The following characters are "unreserved" in RFC 3986 and do not need to be encoded: uppercase and lowercase letters (A-Z, a-z), digits (0-9), and the four special characters: hyphen -, underscore _, period ., and tilde ~. All other characters, including spaces, punctuation, and non-ASCII Unicode, must be percent-encoded when appearing in URL components.

Is URL encoding the same as HTML encoding?

No. URL encoding (percent-encoding) replaces special characters with %XX hex sequences for URLs. HTML entity encoding replaces characters with HTML entities like &amp; for &, &lt; for <, and &gt; for > for safe rendering in HTML documents. They serve different purposes and should not be interchanged.

Why do I get "Invalid URL encoding" errors?
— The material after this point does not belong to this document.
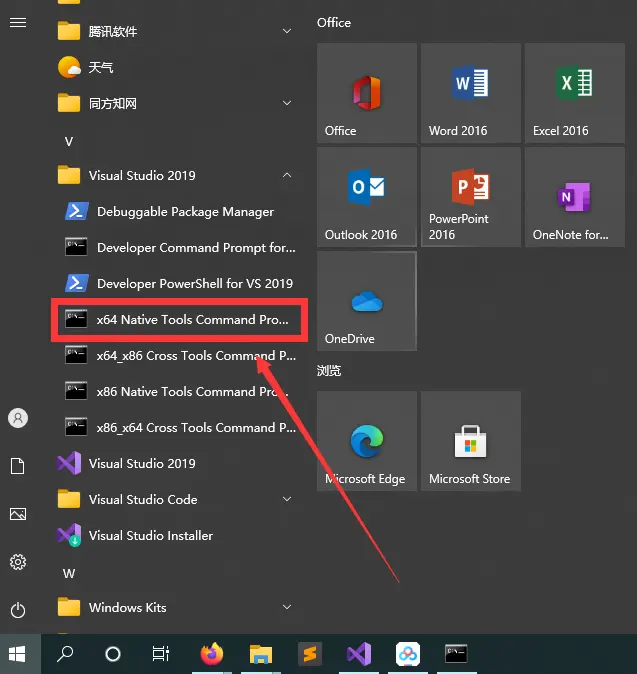Select Developer PowerShell for VS 2019
Screen dimensions: 637x674
(x=180, y=284)
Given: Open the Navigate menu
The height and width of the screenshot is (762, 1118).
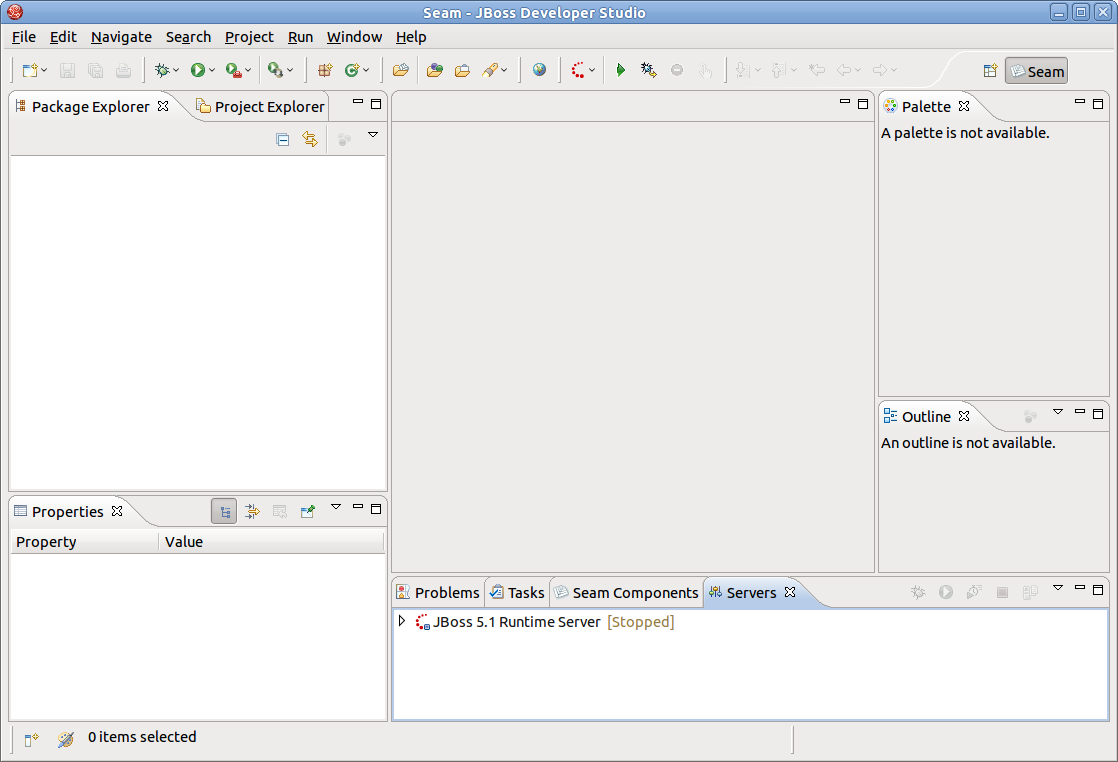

Common causes: (1) Incomplete percent sequences - %2 alone is invalid (must be %2F). (2) Invalid hex digits after % - only 0-9 and A-F are valid. (3) Double-encoded values - %2520 is a space that was encoded twice. (4) Non-UTF-8 sequences - some legacy systems use Latin-1 or other encodings rather than UTF-8 for percent-encoding non-ASCII characters.

Should I encode the entire URL or just the parameters?

You should encode individual components, not the entire URL at once. Encoding the complete URL would encode the structural characters (://, /, ?, &, =) that browsers need to parse the URL. Instead: use encodeURIComponent() on each parameter value separately, then assemble the full URL. Use URLSearchParams in JavaScript for safe query string building.

Does URL encoding protect against SQL injection or XSS?

No. URL encoding is not a security measure against injection attacks. It ensures correct URL parsing, but does not sanitize inputs for use in SQL queries or HTML output. For SQL injection prevention, use parameterized queries. For XSS prevention, use context-appropriate output encoding (HTML entity encoding for HTML context, JavaScript escaping for JS context). URL encoding is for URL structure only.